The owl and the pussycat 2.

After Libya collapsed, power passed to the hands of various militia groups.[1] Politics soon merged with crime. Italian criminal organizations—the Mafia—struck a deal with many of the militia commanders to move people from Libya to Italy. Some 31 percent are refugees from the civil war in Syria. Some are refugees from Iraq, either from the earlier fighting following the American invasion or from the more recent disaster following the rise of ISIS. Most are “economic refugees” from the failed or failing states of Sahelian Africa. In 2014, about 170,000 illegal immigrants paid an estimated $170 million to reach Europe from Libya.

Responsibility for dealing with this problem fell first to the Italians. After 300 migrants drowned near the island of Lampedusa in October 2013, the Italian Navy and Coast Guard launched Operation “Mare Nostrum.”  Italian vessels collected about 140,000 migrants during 2014. The death toll fell from 300 in October 2013 to 56 in April 2014.
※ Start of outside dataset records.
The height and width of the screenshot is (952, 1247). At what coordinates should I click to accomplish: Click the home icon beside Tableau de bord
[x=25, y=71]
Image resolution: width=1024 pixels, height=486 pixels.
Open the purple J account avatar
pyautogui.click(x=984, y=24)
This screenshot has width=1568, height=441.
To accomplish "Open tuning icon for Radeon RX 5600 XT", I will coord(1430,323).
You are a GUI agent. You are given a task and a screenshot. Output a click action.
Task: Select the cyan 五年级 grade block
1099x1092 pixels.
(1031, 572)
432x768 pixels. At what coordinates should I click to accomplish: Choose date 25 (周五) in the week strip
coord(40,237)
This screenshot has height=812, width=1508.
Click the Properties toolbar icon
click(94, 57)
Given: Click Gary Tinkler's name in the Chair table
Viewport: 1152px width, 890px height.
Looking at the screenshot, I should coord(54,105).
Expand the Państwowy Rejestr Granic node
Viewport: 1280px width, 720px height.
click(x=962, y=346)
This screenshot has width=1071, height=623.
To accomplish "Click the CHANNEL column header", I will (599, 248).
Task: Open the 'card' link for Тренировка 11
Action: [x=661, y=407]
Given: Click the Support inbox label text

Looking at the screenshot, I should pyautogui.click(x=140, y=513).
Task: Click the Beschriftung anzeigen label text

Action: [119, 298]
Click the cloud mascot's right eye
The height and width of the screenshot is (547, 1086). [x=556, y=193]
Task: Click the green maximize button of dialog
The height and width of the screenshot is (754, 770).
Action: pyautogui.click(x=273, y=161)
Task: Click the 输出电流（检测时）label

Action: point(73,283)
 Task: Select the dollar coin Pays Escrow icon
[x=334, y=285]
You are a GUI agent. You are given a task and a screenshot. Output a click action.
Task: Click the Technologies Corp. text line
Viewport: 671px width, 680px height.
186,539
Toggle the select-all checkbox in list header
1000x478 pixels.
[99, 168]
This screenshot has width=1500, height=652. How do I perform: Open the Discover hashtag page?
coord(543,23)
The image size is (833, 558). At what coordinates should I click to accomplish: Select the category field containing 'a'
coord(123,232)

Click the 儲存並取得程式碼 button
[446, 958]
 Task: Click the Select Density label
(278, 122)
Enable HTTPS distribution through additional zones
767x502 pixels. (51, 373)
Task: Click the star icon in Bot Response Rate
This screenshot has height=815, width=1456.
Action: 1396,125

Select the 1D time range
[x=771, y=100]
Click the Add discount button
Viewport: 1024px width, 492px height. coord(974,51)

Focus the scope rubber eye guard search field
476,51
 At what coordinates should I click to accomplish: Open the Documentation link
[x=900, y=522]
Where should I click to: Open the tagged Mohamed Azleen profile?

While this might be regarded as a remarkable humanitarian achievement, not everyone was best pleased. “Mare Nostrum” (“Our Sea”) cost almost $10 million a month at a time when Italy was trying to fend off recession and imposing a degree of budget austerity. Operation “Mare Nostrum” started to look like Operation “Tasse Nostrum” (“Our Taxes”). Northern Europeans weren’t happy with Italy serving as an open door for illegal immigrants. The Navy landed the immigrants in mainland Italy. Most of them then continued their search for better lives by heading for Northern Europe.[2] Britain argued that “Mare Nostrum” created a kind of insurance policy for the migrants: the boats might not be sea-worthy, but the captains could always hunt up a rescue ship soon after leaving port. Once they were “rescued,” the migrants were put ashore in a country that maintained no serious watch over their further movements. Inevitably, they flooded North. These arguments resonated with other EU countries. When the Italian government asked the European Union for financial assistance, the EU called on the Italians to stop giving the immigrants a free lift. “Mare Nostrum” ended with the return of winter weather to the Mediterranean.

In place of “Mare Nostrum,” the EU both strengthened its controls on land border and launched “Operation Triton.” “Triton” restricted the rescue zone of naval patrols to within 30 miles of the Italian coast. “Make it more dangerous. That’ll stop them.”   It didn’t.

By early 2015, perhaps as many as a million potential immigrants were waiting in Libya to cross the Mediterranean to Italy. In economic terms, Demand vastly outstrips Supply. There are critical shortages of vessels, crews, and competent captains. Older and smaller vessels are used, crewed by men working beyond their skill-level, and packed to the gun-whales with passengers. A ticket on one of these death traps has risen from $1,000 in 2014 to $2,000 today.

Over-loaded and under-ballasted vessels are top heavy. Even passenger movements can lead to a capsizing, but so can heavy seas or a collision with another vessel or taking on water. In the first four months of 2015, an estimated 1,750 people drowned from the sinking of boats carrying illegal immigrants from North Africa to Europe.

The appalling death-toll caused an up-roar and a belated response from the EU. Two realities present themselves. First, while an aging Europe needs immigrants, the cultural resistance to increased diversity is very strong. Second, the core problem here is the failure of many African states to provide security and prosperity to their citizens. Even taking the risks of crossing the Sahara, then crossing the Mediterranean seems preferable.

[1] “Europe’s migrant crisis,” The Week, 8 May 2015, p. 11.

[2] A further 45,000 reached Europe by other routes.